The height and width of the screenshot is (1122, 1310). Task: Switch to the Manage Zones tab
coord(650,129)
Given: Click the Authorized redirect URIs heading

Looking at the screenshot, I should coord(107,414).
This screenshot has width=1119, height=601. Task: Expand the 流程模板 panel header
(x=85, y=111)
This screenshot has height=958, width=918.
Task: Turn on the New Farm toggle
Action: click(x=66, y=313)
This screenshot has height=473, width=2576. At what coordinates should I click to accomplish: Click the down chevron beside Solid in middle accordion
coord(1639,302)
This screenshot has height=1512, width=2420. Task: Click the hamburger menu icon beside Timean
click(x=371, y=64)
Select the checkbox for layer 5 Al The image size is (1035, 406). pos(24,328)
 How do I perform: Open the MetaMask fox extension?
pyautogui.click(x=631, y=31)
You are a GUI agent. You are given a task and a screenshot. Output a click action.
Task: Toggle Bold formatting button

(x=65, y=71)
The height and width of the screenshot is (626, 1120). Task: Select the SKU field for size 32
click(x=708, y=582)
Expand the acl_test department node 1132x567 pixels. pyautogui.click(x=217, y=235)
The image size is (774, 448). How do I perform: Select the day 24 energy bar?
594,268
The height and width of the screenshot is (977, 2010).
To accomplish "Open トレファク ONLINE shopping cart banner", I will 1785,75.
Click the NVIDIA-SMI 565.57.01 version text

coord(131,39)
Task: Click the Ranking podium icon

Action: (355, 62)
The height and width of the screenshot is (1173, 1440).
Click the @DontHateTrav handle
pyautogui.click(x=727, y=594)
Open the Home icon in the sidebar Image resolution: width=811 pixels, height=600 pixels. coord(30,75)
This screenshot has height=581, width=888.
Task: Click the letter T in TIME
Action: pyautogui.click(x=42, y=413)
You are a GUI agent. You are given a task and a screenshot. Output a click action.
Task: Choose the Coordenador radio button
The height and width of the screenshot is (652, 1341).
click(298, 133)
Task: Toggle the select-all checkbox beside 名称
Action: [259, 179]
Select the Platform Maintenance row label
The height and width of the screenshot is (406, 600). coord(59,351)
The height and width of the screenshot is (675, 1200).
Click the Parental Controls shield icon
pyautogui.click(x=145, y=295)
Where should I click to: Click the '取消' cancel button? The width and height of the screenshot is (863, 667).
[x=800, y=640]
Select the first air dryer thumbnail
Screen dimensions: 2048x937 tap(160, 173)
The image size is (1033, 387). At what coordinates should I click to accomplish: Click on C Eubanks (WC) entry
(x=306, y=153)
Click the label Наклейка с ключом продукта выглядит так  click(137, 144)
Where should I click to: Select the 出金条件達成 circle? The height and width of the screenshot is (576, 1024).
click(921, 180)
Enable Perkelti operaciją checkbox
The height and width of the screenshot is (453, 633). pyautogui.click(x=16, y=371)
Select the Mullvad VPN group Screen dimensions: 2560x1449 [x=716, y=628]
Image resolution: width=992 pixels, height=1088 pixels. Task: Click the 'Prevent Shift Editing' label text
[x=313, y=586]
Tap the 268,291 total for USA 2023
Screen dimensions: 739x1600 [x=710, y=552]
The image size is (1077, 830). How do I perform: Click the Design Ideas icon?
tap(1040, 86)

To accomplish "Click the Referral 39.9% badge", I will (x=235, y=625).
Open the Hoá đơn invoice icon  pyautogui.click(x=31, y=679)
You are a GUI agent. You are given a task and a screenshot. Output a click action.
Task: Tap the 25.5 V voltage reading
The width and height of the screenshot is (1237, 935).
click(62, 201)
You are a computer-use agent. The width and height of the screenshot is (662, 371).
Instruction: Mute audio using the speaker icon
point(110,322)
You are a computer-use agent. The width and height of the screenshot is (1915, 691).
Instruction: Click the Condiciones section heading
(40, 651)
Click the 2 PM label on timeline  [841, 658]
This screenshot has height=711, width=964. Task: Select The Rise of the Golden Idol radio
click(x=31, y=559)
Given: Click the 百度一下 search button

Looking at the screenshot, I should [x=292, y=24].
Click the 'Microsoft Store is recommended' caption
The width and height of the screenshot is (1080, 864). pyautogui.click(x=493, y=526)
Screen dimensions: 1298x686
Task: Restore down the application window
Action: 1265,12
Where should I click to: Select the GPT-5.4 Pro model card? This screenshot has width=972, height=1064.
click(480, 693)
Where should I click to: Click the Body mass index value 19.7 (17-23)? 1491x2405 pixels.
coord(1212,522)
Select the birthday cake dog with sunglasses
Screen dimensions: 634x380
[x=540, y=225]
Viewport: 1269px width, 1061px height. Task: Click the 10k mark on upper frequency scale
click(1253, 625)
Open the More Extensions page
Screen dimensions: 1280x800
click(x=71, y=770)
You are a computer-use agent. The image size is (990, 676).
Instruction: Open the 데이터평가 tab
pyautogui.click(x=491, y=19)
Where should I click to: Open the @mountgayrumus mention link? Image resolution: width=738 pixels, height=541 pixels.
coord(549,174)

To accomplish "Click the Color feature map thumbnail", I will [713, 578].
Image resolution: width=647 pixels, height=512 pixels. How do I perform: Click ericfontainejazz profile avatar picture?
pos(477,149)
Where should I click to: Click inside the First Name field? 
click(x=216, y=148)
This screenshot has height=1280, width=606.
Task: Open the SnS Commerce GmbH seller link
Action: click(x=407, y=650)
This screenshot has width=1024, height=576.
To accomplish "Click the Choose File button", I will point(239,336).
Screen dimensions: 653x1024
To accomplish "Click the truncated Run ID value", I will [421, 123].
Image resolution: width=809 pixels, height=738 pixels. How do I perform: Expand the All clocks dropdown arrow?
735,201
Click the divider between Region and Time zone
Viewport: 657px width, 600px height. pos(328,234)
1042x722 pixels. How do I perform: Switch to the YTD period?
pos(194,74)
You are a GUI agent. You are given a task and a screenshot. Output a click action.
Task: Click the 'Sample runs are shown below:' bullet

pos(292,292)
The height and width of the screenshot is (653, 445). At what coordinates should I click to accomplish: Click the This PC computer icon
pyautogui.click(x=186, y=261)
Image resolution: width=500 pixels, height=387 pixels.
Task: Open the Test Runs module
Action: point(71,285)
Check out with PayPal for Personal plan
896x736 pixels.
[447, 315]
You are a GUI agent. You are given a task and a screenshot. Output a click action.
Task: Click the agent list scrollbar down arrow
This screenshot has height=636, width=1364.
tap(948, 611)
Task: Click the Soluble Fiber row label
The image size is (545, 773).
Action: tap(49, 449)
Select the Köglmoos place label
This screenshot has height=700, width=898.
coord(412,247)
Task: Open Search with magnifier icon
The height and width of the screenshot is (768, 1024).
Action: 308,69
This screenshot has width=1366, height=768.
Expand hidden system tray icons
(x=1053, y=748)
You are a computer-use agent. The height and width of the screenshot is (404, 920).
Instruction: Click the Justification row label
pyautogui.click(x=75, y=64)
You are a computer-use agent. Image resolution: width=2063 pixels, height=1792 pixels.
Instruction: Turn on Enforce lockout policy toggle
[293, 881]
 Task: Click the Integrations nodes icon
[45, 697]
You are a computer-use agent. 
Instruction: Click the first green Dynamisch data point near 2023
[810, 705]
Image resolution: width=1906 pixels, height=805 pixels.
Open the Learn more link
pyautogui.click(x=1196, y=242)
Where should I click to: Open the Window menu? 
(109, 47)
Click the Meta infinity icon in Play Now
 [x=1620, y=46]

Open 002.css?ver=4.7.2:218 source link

---------------

** Problem description **
Your reply should be one number, namely how many lines of the material contain "Choose".

** Reply to the task **
2